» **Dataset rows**

-=-=-

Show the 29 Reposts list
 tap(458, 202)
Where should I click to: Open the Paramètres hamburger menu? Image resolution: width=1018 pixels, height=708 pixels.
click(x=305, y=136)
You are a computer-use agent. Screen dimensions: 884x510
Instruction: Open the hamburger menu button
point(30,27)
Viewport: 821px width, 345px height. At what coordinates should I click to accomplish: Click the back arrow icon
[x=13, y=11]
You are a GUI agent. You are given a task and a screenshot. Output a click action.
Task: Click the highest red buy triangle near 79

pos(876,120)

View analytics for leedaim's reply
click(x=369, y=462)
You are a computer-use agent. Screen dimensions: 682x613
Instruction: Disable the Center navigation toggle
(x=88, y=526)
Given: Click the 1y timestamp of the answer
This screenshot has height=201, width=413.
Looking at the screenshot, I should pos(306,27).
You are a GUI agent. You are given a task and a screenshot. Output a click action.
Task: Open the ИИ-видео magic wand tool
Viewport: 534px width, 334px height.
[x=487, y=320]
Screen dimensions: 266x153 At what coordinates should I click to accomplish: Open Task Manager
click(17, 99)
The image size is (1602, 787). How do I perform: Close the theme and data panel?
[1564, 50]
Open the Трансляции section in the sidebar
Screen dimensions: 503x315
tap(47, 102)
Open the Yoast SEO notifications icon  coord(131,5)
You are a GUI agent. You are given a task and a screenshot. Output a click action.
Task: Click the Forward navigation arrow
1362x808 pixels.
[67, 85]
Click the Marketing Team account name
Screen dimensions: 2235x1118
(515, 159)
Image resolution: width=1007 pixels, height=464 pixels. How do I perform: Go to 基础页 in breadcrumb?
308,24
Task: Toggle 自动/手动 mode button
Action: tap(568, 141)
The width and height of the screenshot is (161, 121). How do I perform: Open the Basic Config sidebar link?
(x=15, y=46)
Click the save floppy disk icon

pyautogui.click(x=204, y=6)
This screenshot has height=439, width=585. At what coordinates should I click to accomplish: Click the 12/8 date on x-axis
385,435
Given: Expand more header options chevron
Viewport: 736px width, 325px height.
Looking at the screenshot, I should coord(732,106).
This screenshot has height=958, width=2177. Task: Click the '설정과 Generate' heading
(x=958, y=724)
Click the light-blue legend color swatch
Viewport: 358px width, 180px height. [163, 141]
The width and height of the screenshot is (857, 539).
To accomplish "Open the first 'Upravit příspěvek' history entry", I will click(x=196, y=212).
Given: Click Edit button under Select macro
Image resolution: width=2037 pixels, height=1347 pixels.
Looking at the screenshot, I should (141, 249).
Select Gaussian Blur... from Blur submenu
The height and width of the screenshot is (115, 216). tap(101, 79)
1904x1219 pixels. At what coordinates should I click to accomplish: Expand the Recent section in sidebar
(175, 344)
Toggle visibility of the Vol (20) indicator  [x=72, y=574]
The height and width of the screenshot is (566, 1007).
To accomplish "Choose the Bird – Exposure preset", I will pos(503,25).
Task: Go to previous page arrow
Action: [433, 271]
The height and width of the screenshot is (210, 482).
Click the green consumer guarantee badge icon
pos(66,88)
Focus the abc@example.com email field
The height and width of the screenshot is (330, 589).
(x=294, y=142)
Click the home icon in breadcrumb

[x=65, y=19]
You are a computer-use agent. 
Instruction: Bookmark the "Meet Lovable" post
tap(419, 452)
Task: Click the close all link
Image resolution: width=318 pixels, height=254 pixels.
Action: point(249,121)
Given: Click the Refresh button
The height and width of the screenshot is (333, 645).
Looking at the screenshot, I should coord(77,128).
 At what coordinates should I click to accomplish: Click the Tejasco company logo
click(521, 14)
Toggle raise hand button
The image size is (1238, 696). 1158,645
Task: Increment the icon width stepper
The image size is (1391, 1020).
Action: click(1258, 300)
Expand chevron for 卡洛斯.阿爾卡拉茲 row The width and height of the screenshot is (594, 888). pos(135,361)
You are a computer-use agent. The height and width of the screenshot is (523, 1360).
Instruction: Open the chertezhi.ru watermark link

-=-=-

» **Task brief**
Convert the material above into a Markdown table with the columns Row and Line, one line per row numbered in order, omitting blank lines.

» **Written response**
| Row | Line |
|---|---|
| 1 | Show the 29 Reposts list |
| 2 |  tap(458, 202) |
| 3 | Where should I click to: Open the Paramètres hamburger menu? Image resolution: width=1018 pixels, height=708 pixels. |
| 4 | click(x=305, y=136) |
| 5 | You are a computer-use agent. Screen dimensions: 884x510 |
| 6 | Instruction: Open the hamburger menu button |
| 7 | point(30,27) |
| 8 | Viewport: 821px width, 345px height. At what coordinates should I click to accomplish: Click the back arrow icon |
| 9 | [x=13, y=11] |
| 10 | You are a GUI agent. You are given a task and a screenshot. Output a click action. |
| 11 | Task: Click the highest red buy triangle near 79 |
| 12 | pos(876,120) |
| 13 | View analytics for leedaim's reply |
| 14 | click(x=369, y=462) |
| 15 | You are a computer-use agent. Screen dimensions: 682x613 |
| 16 | Instruction: Disable the Center navigation toggle |
| 17 | (x=88, y=526) |
| 18 | Given: Click the 1y timestamp of the answer |
| 19 | This screenshot has height=201, width=413. |
| 20 | Looking at the screenshot, I should pos(306,27). |
| 21 | You are a GUI agent. You are given a task and a screenshot. Output a click action. |
| 22 | Task: Open the ИИ-видео magic wand tool |
| 23 | Viewport: 534px width, 334px height. |
| 24 | [x=487, y=320] |
| 25 | Screen dimensions: 266x153 At what coordinates should I click to accomplish: Open Task Manager |
| 26 | click(17, 99) |
| 27 | The image size is (1602, 787). How do I perform: Close the theme and data panel? |
| 28 | [1564, 50] |
| 29 | Open the Трансляции section in the sidebar |
| 30 | Screen dimensions: 503x315 |
| 31 | tap(47, 102) |
| 32 | Open the Yoast SEO notifications icon  coord(131,5) |
| 33 | You are a GUI agent. You are given a task and a screenshot. Output a click action. |
| 34 | Task: Click the Forward navigation arrow |
| 35 | 1362x808 pixels. |
| 36 | [67, 85] |
| 37 | Click the Marketing Team account name |
| 38 | Screen dimensions: 2235x1118 |
| 39 | (515, 159) |
| 40 | Image resolution: width=1007 pixels, height=464 pixels. How do I perform: Go to 基础页 in breadcrumb? |
| 41 | 308,24 |
| 42 | Task: Toggle 自动/手动 mode button |
| 43 | Action: tap(568, 141) |
| 44 | The width and height of the screenshot is (161, 121). How do I perform: Open the Basic Config sidebar link? |
| 45 | (x=15, y=46) |
| 46 | Click the save floppy disk icon |
| 47 | pyautogui.click(x=204, y=6) |
| 48 | This screenshot has height=439, width=585. At what coordinates should I click to accomplish: Click the 12/8 date on x-axis |
| 49 | 385,435 |
| 50 | Given: Expand more header options chevron |
| 51 | Viewport: 736px width, 325px height. |
| 52 | Looking at the screenshot, I should coord(732,106). |
| 53 | This screenshot has height=958, width=2177. Task: Click the '설정과 Generate' heading |
| 54 | (x=958, y=724) |
| 55 | Click the light-blue legend color swatch |
| 56 | Viewport: 358px width, 180px height. [163, 141] |
| 57 | The width and height of the screenshot is (857, 539). |
| 58 | To accomplish "Open the first 'Upravit příspěvek' history entry", I will click(x=196, y=212). |
| 59 | Given: Click Edit button under Select macro |
| 60 | Image resolution: width=2037 pixels, height=1347 pixels. |
| 61 | Looking at the screenshot, I should (141, 249). |
| 62 | Select Gaussian Blur... from Blur submenu |
| 63 | The height and width of the screenshot is (115, 216). tap(101, 79) |
| 64 | 1904x1219 pixels. At what coordinates should I click to accomplish: Expand the Recent section in sidebar |
| 65 | (175, 344) |
| 66 | Toggle visibility of the Vol (20) indicator  [x=72, y=574] |
| 67 | The height and width of the screenshot is (566, 1007). |
| 68 | To accomplish "Choose the Bird – Exposure preset", I will pos(503,25). |
| 69 | Task: Go to previous page arrow |
| 70 | Action: [433, 271] |
| 71 | The height and width of the screenshot is (210, 482). |
| 72 | Click the green consumer guarantee badge icon |
| 73 | pos(66,88) |
| 74 | Focus the abc@example.com email field |
| 75 | The height and width of the screenshot is (330, 589). |
| 76 | (x=294, y=142) |
| 77 | Click the home icon in breadcrumb |
| 78 | [x=65, y=19] |
| 79 | You are a computer-use agent.  |
| 80 | Instruction: Bookmark the "Meet Lovable" post |
| 81 | tap(419, 452) |
| 82 | Task: Click the close all link |
| 83 | Image resolution: width=318 pixels, height=254 pixels. |
| 84 | Action: point(249,121) |
| 85 | Given: Click the Refresh button |
| 86 | The height and width of the screenshot is (333, 645). |
| 87 | Looking at the screenshot, I should coord(77,128). |
| 88 |  At what coordinates should I click to accomplish: Click the Tejasco company logo |
| 89 | click(521, 14) |
| 90 | Toggle raise hand button |
| 91 | The image size is (1238, 696). 1158,645 |
| 92 | Task: Increment the icon width stepper |
| 93 | The image size is (1391, 1020). |
| 94 | Action: click(1258, 300) |
| 95 | Expand chevron for 卡洛斯.阿爾卡拉茲 row The width and height of the screenshot is (594, 888). pos(135,361) |
| 96 | You are a computer-use agent. The height and width of the screenshot is (523, 1360). |
| 97 | Instruction: Open the chertezhi.ru watermark link |